Shooting a Springfield Model 1873

I've been shooting a smokeless load for years out of my carbine...shoots good and lots of fun. I use a 405 gr. lead with 34 gr. of Imr3031. While mild, it shoots good out of a couple of Sharps I have too with mild recoil and a guy can shoot them all day.
 
That load gave a 500 grain bullet a m.v. of 1428 fps at 18,000 psi pressure. That was about 75 fps greater m.v. with 1000 psi LESS pressure than the black powder load.

Need to find a carload of that powder stored in Alaska for the past 100 years.
 
I firmly believe in black powder only out of those old guns, Colt didn't guarantee the SAA for smokeless until 1896. And that big cloud of white smoke brings back memories-San Juan Hill, 1898:D
 
Were you there at the time, I'm sure you would consider it a distinction without a difference, but it would have been obsolete, not an antique.
 
The result of course, was that the Army took a good look at their Model 1898 and those tons of captured Model 1893 Mausers, and combined the two into another rifle - they called it the Model 1903.

Jim
 
I have the 1884 Version of the Trapdoor rifle w/bayonet. Excellent shape, good bore and no broogered up screw heads.

Like all my surplus USGI Rifles, I want to shoot them. I don't want to fool with black powder on this rifle so I elected to go the smokeless route.

Wife just recently bought this for me, I didn't have any 45-70 bullets casted up so I decided to try some 255 gr. pistol bullets.

Loaded up 32 grs of 5744 powder (designed for light loads) and tried the gun out.

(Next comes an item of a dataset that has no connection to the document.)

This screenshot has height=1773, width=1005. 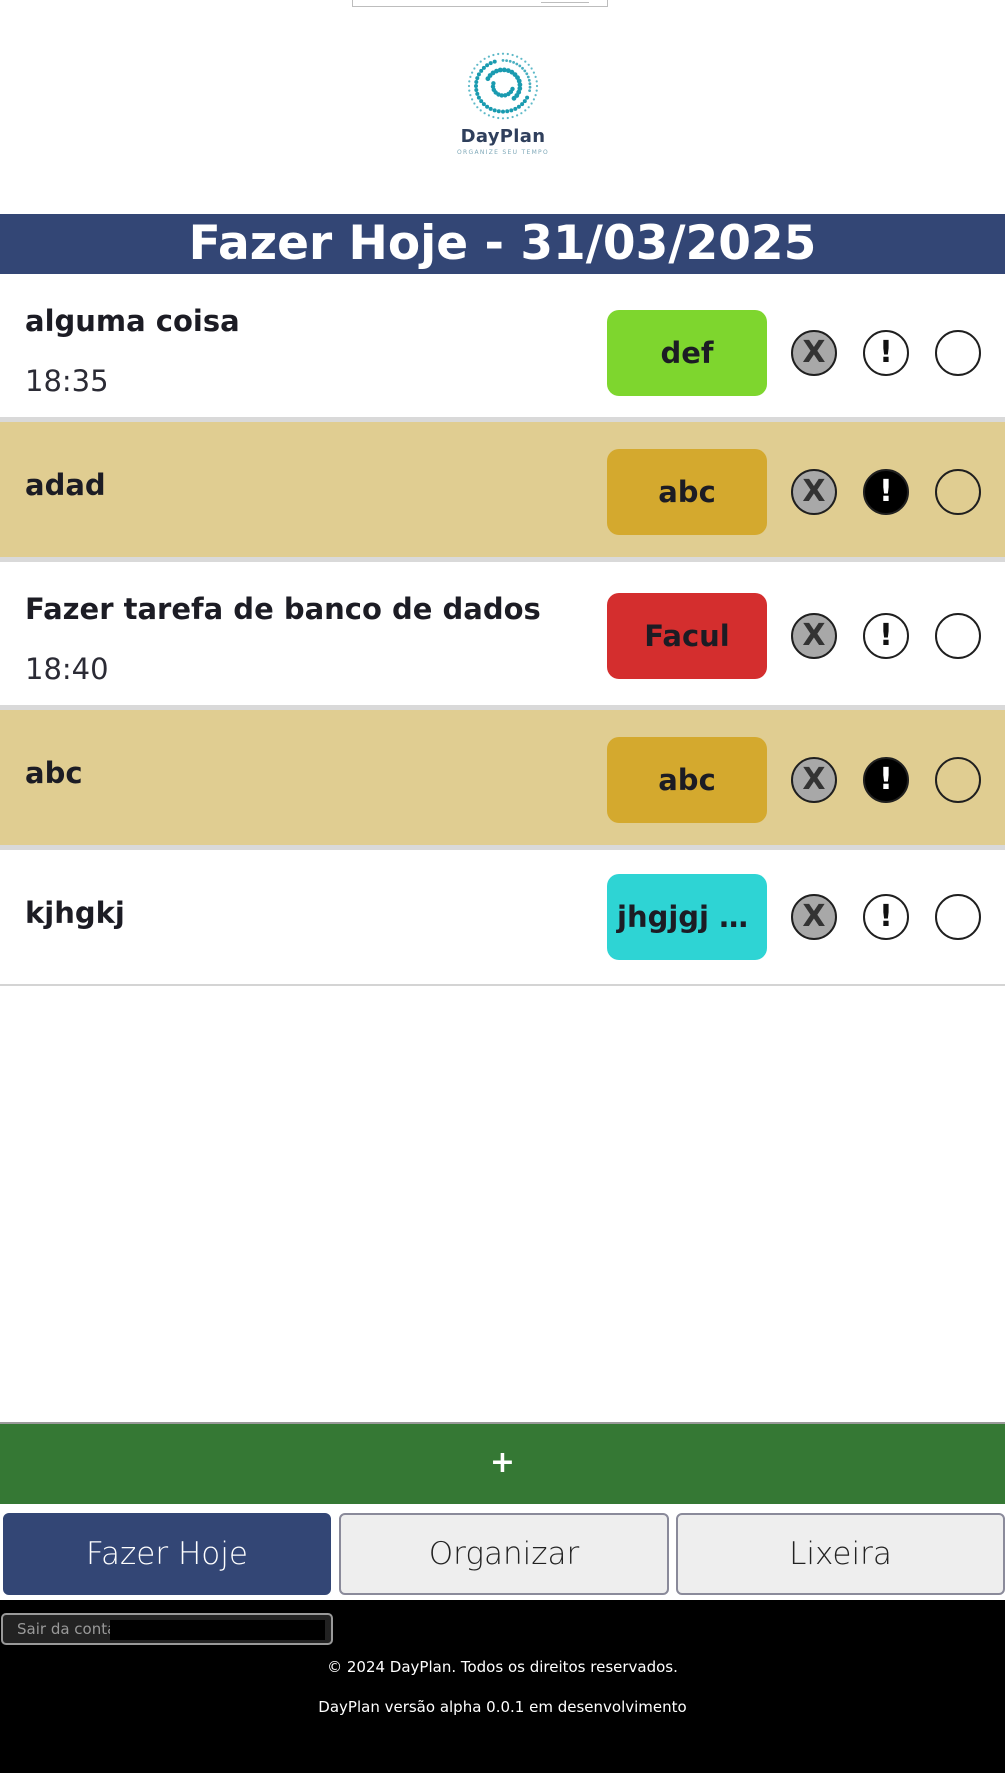 I want to click on logo-tagline: ORGANIZE SEU TEMPO, so click(x=503, y=152).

At 50 yards with the lowest sight settings I had to have a tad of daylight below the 8 in steel target to hit it. But at 200 yards it was right on.

The max pressure for safe shooting smokeless powder in the trap door is 18,000PSI

According to Quick Load, the above load is right around 13,000, well below safe loading pressures. The round is about 1800 fps and fairly accurate.

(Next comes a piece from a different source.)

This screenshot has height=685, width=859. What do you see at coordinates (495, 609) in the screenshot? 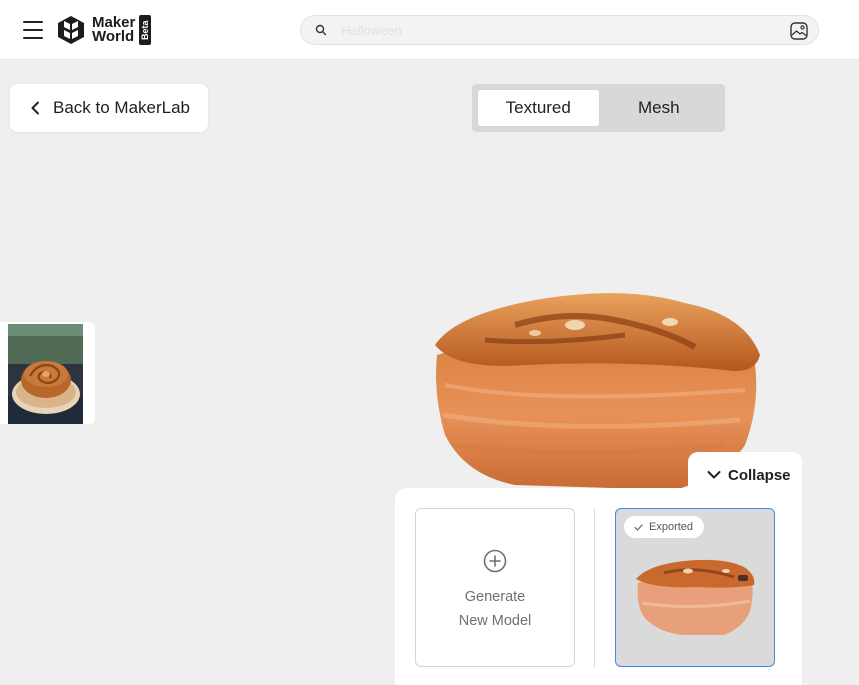
I see `generate-label: Generate New Model` at bounding box center [495, 609].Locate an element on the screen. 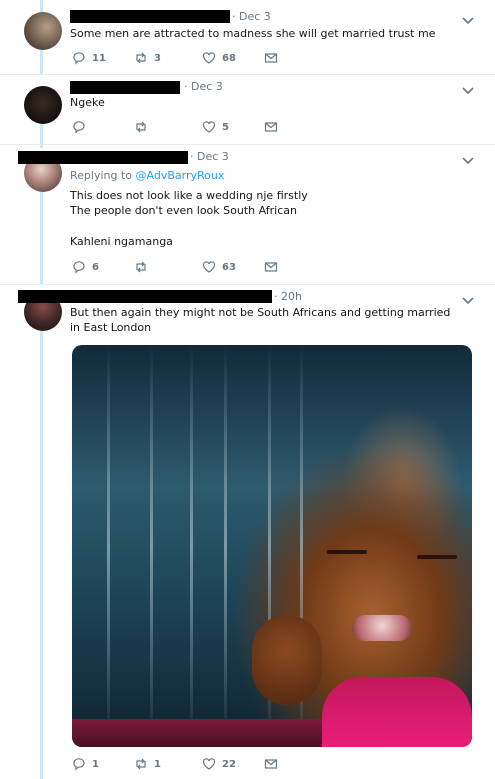  like-count: 22 is located at coordinates (229, 764).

No recoil, easy extraction, and easy on the brass. Even my wife (who cant handle any recoil hardly) finds it pleasant to shoot except she admits the rifle is a bit heavy for her in the offhand position.

I might give it a try deer hunting with this load next year. With all the rattlers I ran across while hunting this year, I might add the bayonet do I can deal with them at distance.

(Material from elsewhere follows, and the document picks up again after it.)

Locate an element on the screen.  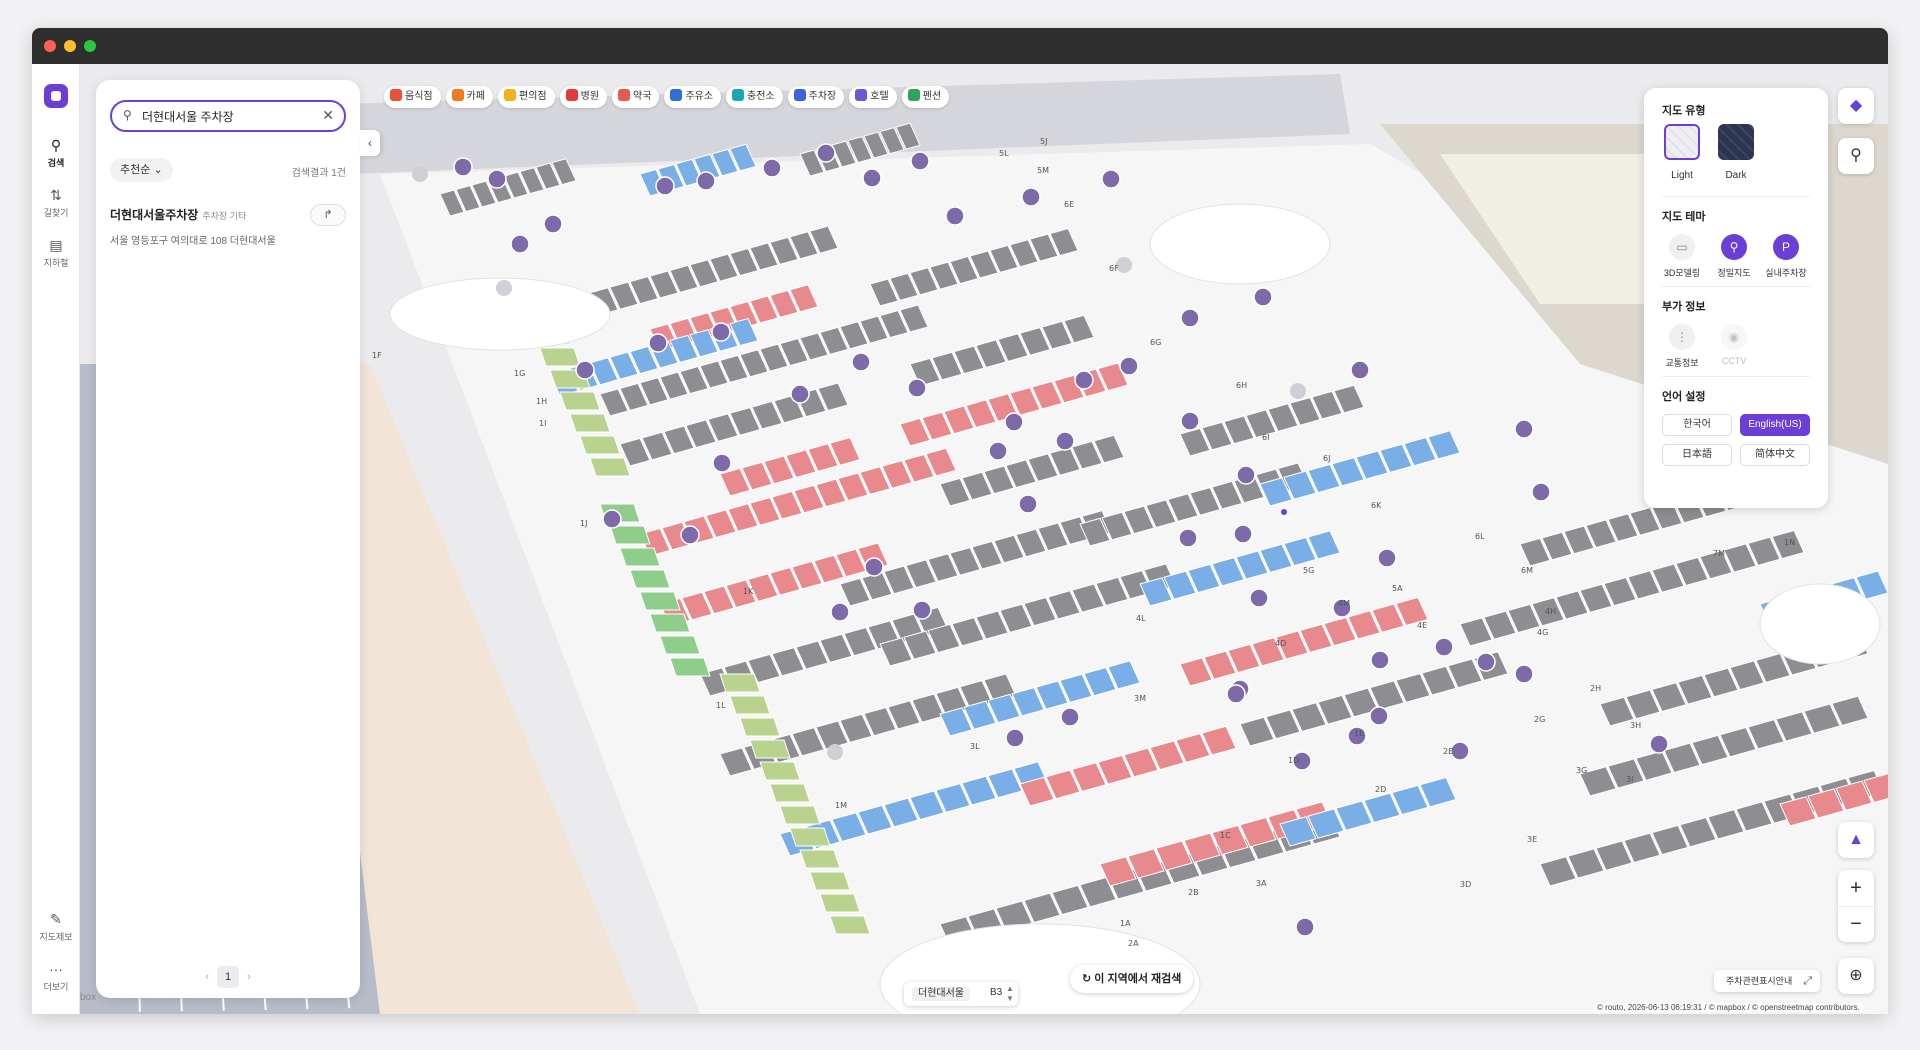
direction-marker is located at coordinates (504, 288).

I also discovered, because of the light load, its fast loading and extracting the case. I'm gonna practice a bit and see if I can get off 10 rounds in 80 seconds. If so I might give it a try in the CMP GSM matches in the "other" military category.

Its about the same length w/bayonet as my Krag w/bayonet. I wonder how it would work in 3-gun matches.

Anyway these old war horses deserve to be fired to show us they still have it in them.
 
I worked with an old West Virginia hillbilly years ago (he actually knew some of the McCoys and Hatfields), who told me that, when he was a kid, it was common practice to load trapdoors with .410 shells and use them as shotguns.

Don't know that I would want to try it now, but I suppose it's possible, given the close dimensions of the .410 to a .45-70, and the relatively low pressures involved.
 
When you're attacking up hill across fairly open terrain against an entrenched enemy it really doesn't matter what you are carrying. One of the great tactical lessons of the Cuban Campaign was summed up by a Rough Rider who told the 71st New York as they moved up at Las Guasimas:
"You can't see 'em."
 
as a caretaker of two trapdoors, take some advice, only shoot black powder loads, there is no chance of damaging a piece of history as there is when using smokeless, it is sad to see a weapon that has lasted almost 150 years destroyed because someone does not want to deal with black powder. I am a reloader and it is no harder to load black powder loads than it is smokeless, and clean up with modern powders is easy, I use a 405gr bullet over a case of triple 7.

To the original poster, after you have the rifle checked out, have it cleaned, but resist the urge to refinish it, it has a lot of years of character that is easy to wipe out along with a good chunk of it's value.